“對付王成功,確實比直接對付何勇穩妥得多。只要運作得當,任誰也挑不出大毛病!您說,具體該怎麼做?我們從哪裡入手?財政資金、專案審批、招標採購……他經手的環節不少,總能找到縫隙!”
其餘人也紛紛摩拳擦掌,出謀劃策: “他經常和企業打交道,查查有沒有不正當往來!”
“還有他個人的經濟狀況、生活作風,都可以關注一下!”
看著手下人群情激奮,紛紛請戰,楊文濤心中更加篤定。
但他並沒有立刻部署具體行動,而是抬起手,向下虛按了一下,臉上恢復了高深莫測的表情:
“具體怎麼做,不著急。飯要一口一口吃,事要一件一件辦。現在首要任務,還是我剛才說的配合 。

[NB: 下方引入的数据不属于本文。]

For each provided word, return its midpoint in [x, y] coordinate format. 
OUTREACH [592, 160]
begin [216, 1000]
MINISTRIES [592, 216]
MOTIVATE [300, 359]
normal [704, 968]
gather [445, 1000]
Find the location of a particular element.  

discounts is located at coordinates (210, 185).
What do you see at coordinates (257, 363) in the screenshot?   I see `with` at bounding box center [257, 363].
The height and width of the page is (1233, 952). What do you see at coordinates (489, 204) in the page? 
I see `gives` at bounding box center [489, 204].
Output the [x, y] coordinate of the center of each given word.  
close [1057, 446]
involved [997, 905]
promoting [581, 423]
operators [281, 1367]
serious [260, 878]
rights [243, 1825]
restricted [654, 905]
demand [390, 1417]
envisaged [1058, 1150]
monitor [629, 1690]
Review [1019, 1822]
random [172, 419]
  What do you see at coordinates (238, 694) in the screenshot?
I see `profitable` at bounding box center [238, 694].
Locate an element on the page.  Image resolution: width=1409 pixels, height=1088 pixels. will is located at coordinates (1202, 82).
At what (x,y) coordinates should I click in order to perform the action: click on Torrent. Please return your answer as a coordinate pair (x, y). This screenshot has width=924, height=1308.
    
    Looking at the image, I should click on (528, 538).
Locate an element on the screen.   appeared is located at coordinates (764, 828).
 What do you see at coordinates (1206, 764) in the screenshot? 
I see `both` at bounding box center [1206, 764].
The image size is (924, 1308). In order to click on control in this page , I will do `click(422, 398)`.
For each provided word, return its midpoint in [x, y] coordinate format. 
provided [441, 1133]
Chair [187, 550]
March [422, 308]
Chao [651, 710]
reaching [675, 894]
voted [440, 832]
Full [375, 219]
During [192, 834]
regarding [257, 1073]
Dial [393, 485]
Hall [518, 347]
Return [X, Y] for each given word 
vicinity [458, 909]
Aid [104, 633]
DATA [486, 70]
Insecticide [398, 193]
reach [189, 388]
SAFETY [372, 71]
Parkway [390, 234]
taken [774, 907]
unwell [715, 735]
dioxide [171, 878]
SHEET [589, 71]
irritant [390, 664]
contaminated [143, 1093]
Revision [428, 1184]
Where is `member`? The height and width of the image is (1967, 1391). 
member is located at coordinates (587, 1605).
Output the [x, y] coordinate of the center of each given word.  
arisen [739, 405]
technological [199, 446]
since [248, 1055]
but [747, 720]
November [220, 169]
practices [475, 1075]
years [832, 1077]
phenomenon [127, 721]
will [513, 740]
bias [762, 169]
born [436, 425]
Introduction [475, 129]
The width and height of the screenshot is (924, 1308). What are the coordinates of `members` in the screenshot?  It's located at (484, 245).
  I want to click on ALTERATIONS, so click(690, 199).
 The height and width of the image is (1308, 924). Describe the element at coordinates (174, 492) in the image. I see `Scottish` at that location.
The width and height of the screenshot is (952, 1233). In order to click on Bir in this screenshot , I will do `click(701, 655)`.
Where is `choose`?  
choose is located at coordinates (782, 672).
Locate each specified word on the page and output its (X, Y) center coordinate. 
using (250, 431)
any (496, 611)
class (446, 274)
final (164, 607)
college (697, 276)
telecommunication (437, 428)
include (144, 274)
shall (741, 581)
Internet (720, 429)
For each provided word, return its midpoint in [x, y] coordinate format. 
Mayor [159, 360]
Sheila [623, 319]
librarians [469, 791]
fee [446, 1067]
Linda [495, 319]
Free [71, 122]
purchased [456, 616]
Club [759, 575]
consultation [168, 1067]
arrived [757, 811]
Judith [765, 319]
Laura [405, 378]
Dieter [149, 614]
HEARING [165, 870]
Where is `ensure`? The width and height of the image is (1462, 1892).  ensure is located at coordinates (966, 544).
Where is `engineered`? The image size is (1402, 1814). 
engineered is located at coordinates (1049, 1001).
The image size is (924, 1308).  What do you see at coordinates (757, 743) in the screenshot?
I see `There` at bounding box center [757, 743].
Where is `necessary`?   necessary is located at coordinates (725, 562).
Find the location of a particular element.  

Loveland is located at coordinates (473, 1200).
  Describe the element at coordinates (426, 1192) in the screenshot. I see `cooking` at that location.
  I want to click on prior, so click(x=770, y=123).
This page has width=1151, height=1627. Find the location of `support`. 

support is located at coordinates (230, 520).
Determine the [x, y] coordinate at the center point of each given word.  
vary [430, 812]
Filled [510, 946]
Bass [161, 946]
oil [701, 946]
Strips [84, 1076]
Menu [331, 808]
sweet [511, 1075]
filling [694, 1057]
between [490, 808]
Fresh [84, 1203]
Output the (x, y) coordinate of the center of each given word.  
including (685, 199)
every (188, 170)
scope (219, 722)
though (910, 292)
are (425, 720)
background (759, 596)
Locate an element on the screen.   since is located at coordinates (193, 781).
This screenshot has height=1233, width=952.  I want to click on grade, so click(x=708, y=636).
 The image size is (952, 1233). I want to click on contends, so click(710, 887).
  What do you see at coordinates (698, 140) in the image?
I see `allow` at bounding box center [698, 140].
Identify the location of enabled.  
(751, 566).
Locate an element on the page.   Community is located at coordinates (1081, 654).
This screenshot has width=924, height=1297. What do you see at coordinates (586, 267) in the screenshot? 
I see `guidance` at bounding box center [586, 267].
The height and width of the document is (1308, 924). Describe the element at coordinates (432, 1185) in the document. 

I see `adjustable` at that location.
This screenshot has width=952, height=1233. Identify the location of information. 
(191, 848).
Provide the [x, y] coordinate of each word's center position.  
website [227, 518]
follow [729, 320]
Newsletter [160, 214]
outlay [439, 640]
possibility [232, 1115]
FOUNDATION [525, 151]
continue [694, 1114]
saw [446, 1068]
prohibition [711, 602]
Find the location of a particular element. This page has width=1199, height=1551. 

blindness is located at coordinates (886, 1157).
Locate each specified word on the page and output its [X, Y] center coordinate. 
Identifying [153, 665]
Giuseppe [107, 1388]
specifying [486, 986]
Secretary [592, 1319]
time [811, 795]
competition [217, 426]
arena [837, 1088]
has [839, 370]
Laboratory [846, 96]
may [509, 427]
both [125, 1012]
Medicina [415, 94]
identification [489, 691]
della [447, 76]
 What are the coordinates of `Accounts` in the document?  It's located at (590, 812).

要讓他們,特別是讓何勇放鬆警惕。讓他覺得我們已經服軟了,可以安心做事了。人只有在放鬆的時候,才容易露出破綻。”
楊文濤意味深長地看著眾人:“你們回去後,以前怎麼配合,以後還要加倍的配合。甚至要主動向他示好,表示支援,明白嗎?”
眾人立刻領會:“省長,明白!”
“嗯。” 楊文濤點點頭,“具體的行動方案,我會再仔細斟酌,選擇最合適的時機和切入點。你們現在要做的,就是耐心等待,統一口徑。
沒有我的明確指令,誰也不許擅自行動!今天這裡說的話,出我之口,入爾等之耳,絕不能讓第六個人知道!否則……”
楊文濤沒有說下去,但眼中閃過的寒光讓所有人都心頭一凜。
“省長放心!我們絕對守口如瓶!”
幾人連忙保證。
“好了,正事就談到這兒。先吃飯!”
楊文濤臉上重新露出笑容,彷彿剛才那番談話從未發生過,他率先舉起了筷子,“來來來,這遼參涼了可就腥了,趁熱吃。”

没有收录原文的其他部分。